A flexible chain of mass M and length L lies on a frictionless table, with a very short portion of its length L0 hanging through a hole. Initially the chain is at rest. Find a general equation for y(t), the length of chain through the hole, as a function of time. (Hint: Use conservation of energy. The answer has the form y(t) = Ae^(γt) + Be^(-γt) where γ is a constant.) Calculate the time when 1/2 of the chain has gone through the hole. Data: M = 1.4 kg; L = 2.6 m; L0 = 0.3 m.

Homework Equations

The Attempt at a Solution

This problem has been asked before, and I've worked through it, but I can't seem to get it right. I've solved the position function to be:
x(t) = (x0/2)e^(√(g/l)t) + (x0/2)e^(-√(g/l)t)

which can then be solved for t to get:
t = √(L/g)*arcosh((L-x0)/x0)

Since I want the time when half the chain has gone though, I solve using L = 1.3 m, but I can't seem to get it.
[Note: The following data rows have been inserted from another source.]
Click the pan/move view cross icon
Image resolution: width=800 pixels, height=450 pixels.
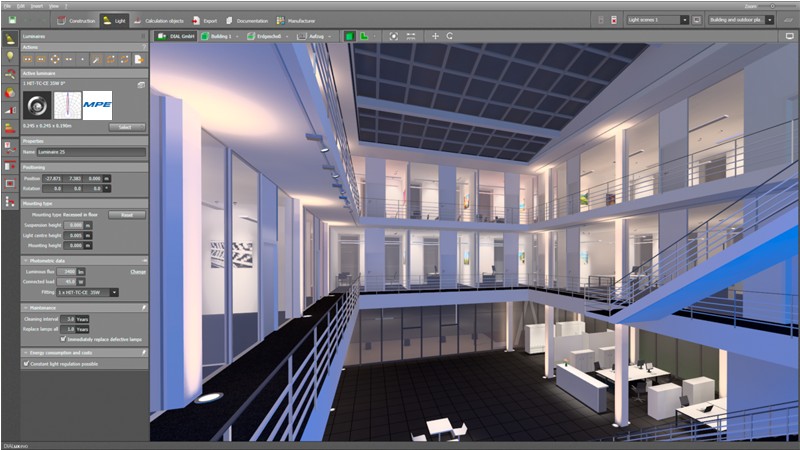435,36
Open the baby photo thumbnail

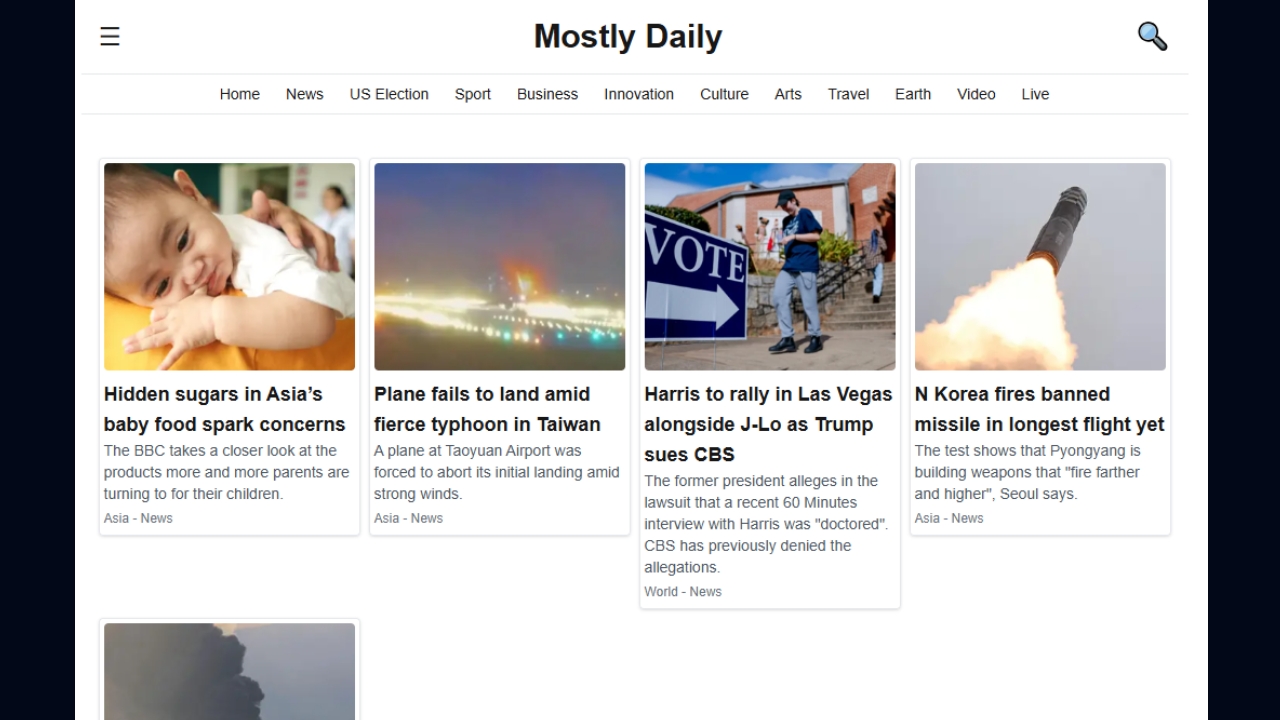tap(229, 267)
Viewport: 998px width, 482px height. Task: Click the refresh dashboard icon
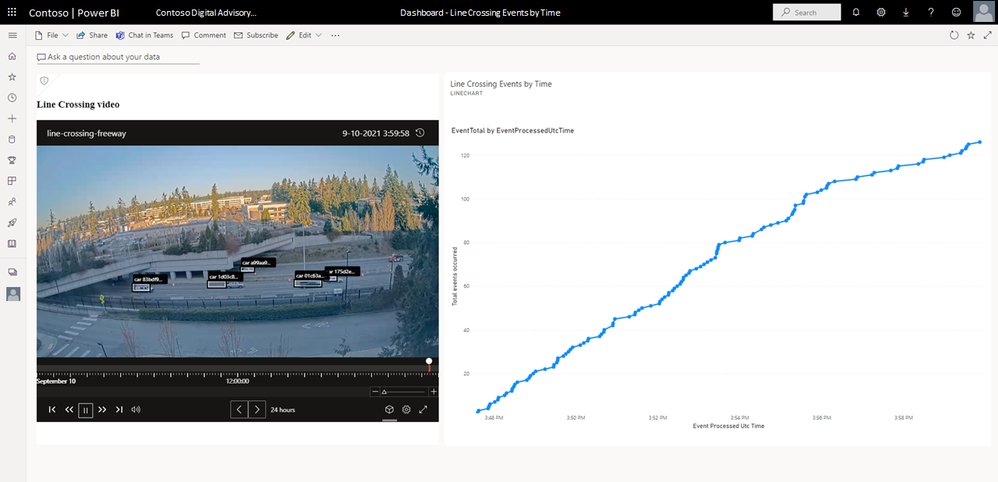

Any help on where I've gone wrong would be appreciated.

 

[TSny]

x(t) = (x0/2)e^(√(g/l)t) + (x0/2)e^(-√(g/l)t)

which can then be solved for t to get:
t = √(L/g)*arcosh((L-x0)/x0)

Shouldn't the variable x appear on the right hand side of your equation for t? You might double check how you got the expression for t.

Since I want the time when half the chain has gone though, I solve using L = 1.3 m, but I can't seem to get it. Any help on where I've gone wrong would be appreciated.

Doesn't L denote the total length of the chain? So, you aren't free to let it be 1.3 m.

 

[derravaragh]

I realized where I went wrong, I had solved for the time t when the entire chain had fallen over the side, so I went back and solved for when x(t) = L/2. Thank you for your help.